The `scale` comes from `WeightStore.Scale`, set during `Morph` from the max absolute value of the master weights.

---

## The Q4_0 Block Format (GPU Quantization)

For GPU inference, the engine uses the Q4_0 block format, matching llama.cpp compatibility:

```
Q4_0Block:
┌────────────────────────────────────────────────────────┐
│  Scale: float32  (4 bytes)                             │
│  Weights: [16]byte  (32 nibbles = 32 × 4-bit weights)  │
│                                                        │
│  Total: 20 bytes for 32 weights = 0.625 bytes/weight   │
└────────────────────────────────────────────────────────┘
```

`QuantizeQ4_0(weights []float32) []Q4_0Block` finds the max absolute value in each block of 32, sets `scale = maxAbs / 7.0`, then quantizes each weight to a signed 4-bit integer (`-8` to `7`) packed two-per-byte.

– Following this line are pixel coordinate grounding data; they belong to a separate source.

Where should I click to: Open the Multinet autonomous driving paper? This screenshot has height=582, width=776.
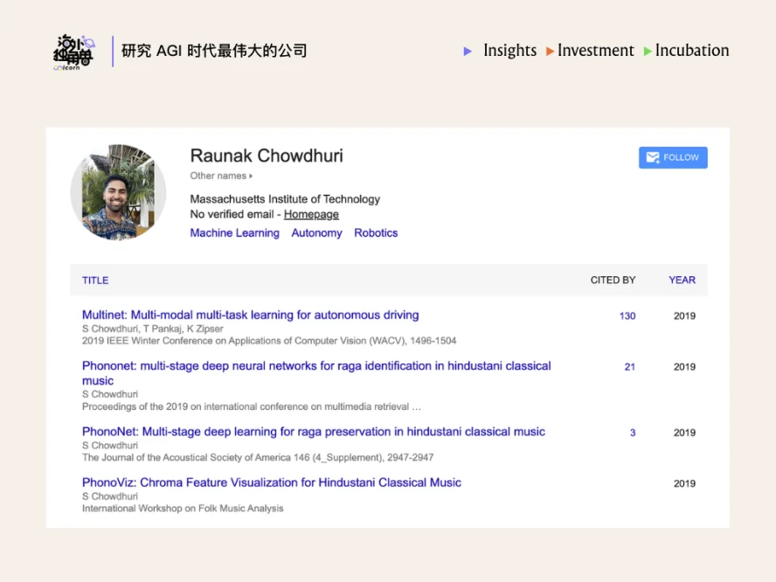[x=250, y=315]
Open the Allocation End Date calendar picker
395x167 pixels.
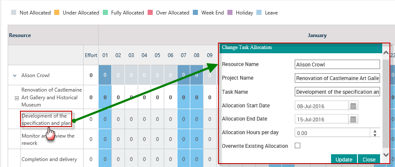click(x=353, y=119)
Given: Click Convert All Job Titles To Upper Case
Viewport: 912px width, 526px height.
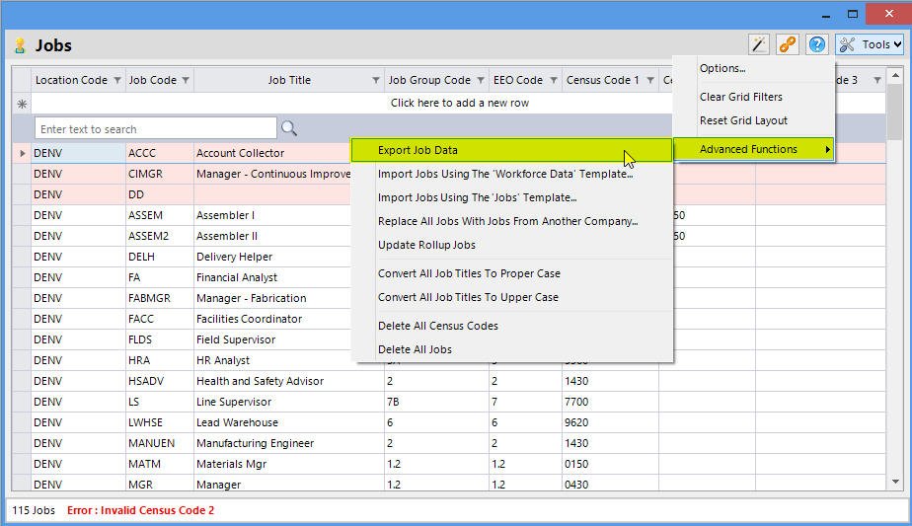Looking at the screenshot, I should [468, 297].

On the GPU, the WGSL shader receives the packed uint32 array plus the float32 scales array, and dequantizes on the fly inside the shader without a CPU roundtrip.

---

## CastWeights

`CastWeights[T Numeric](weights any) []T` is the universal extraction helper. It type-switches on all 10 concrete slice types and uses `ConvertSlice[In, Out]` to re-cast the values into the requested type `T`. When `DispatchLayer` cannot find a dedicated fast-path for the layer's DType, it falls through to `CastWeights` on the pre-quantized `Versions` data.

---

## Bit-Packed Serialization Ratios

From the README, verified across 378 model permutations:

| DType | Bytes/weight (serialized) | vs FP32 |
|:------|:--------------------------|:--------|
| Float32 | 4 | 1.0x |
| Float16 | 2 | 0.5x |
| Int8 | 1 | 0.25x |
| Int4/FP4 | 0.5 | 0.125x |
| Int2/Ternary | 0.25 | 0.0625x |
| Binary | 0.125 | 0.0313x ← **98.4% reduction** |

The packing/unpacking logic lives in `encodeNativeWeights` and `decodeNativeWeights` in `persistence.go`. Binary packs 8 weights per byte using bit shifts; Ternary packs 4 per byte using 2-bit fields; FP4 packs 2 per byte using nibbles.